● **Belirtilen Hedef**:
Aşağıdaki Marielle Franco cinayeti metnine göre şu soruları lütfen yanıtlayın:
(a) Franco'nun bulunduğu arabaya kaç kurşun sıkıldı?
(b) Franco o akşamın ilk saatlerinde Rio'nun hangi mahallesindeki bir etkinliğe katılmıştı?
(c) Franco'yla birlikte öldürülen şoförün adı neydi?

● **Metin Parçası**:
★ ★ ★

Marielle Franco’yu Kim Öldürdü? – Ella Mahony

Marielle Franco’yu kim öldürdü? Brezilya çapında; afişlerle yayılan, duvarlara sprey boyayla yazılan, tabelalara kazınan ve WhatsApp ve Facebook’ta paylaşılan soru buydu. Gerçek bir araştırma ve adalet talebi içeren samimi bir soru gibi ama aynı zamanda bir suçlama da içeriyor. Kimsede bir isim veya fotoğraf yok ama herkes büyük ölçüde Marielle Franco’yu kimin öldürdüğünü biliyor. Ve bu bilgi Brezilya siyasetinde önümüzdeki aylar ve yıllarda yankılanacak.

Bir İnfaz

Geçen hafta, 14 Mart Çarşamba akşamı, Sosyalizm ve Özgürlük Partisi (PSOL) kent meclisi üyesi Franco, Cobalt marka bir araç yanına yaklaşıp on üç kurşun sıktığında Rio de Janeiro’nun Joaquim caddesinde aşağı inen bir arabadaydı. Kurşunlar onu ve şoförü Anderson Gomes’i öldürdü. Arka koltukta kendisiyle birlikte oturan basın sözcüsü ise kurtuldu.

Eldeki bütün kanıtlar Franco’nun ölümünün iyi planlanmış bir siyasi infaz olduğunu gösteriyor. Franco, o akşamın ilk saatlerinde Rio’nun Lapa mahallesinde “İktidar Yapılarını Değiştiren Siyah Kadınlar” adlı bir etkinliğe katılmıştı. Etkinliğin yapıldığı “Siyah Kadın Evi”ne geldiğinde, kendisini daha sonra takip edecek Cobalt çoktan dışarıda bekliyordu. Franco eve girdiğinde bir adam arabadan çıktı, cep telefonundan birini aradı ve tekrar binip beklemeye geçti.

İki saat sonra Franco, Gomes ve basın sözcüsü mekândan ayrıldı ve Cobalt da arkalarından takip etti. Yeni bilgiler, Gomes sürerken ikinci bir arabanın daha takibe katıldığını işaret ediyor. Franco, renkli camın arkasında gözükmemesine rağmen doğrudan oturduğu arka koltuğa ateş ettiler. Cinayet Büro’ya göre ateş açanlar deneyimlilerdi ve “ne yaptıklarını biliyorlardı”. Arabadan herhangi bir şey almayı denemeyerek bir soygun olabileceği fikrine dahi imkân vermediler.

★ ★ ★

● **Sağlanan Bilgiler**:
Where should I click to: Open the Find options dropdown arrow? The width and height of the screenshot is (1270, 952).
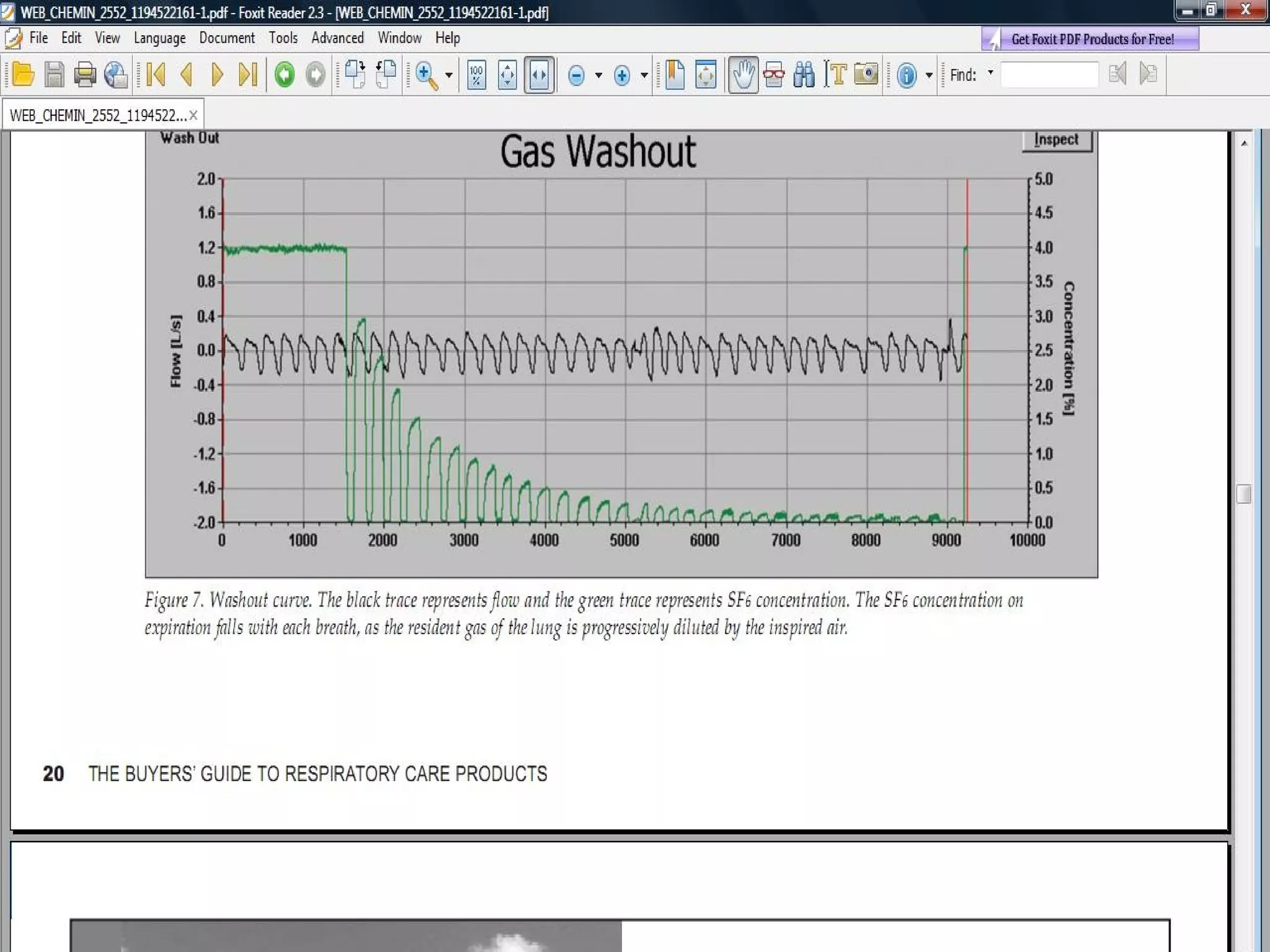(x=990, y=73)
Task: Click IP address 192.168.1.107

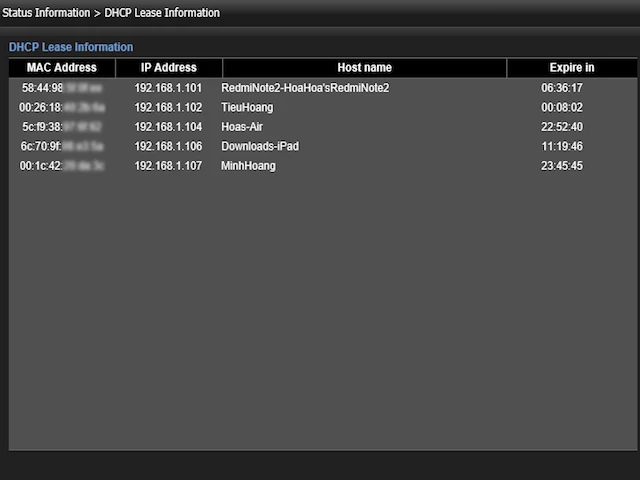Action: [168, 166]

★ ★ ★

● **Nihai Yanıt**:
(a) On üç
(b) Lapa
(c) Anderson Gomes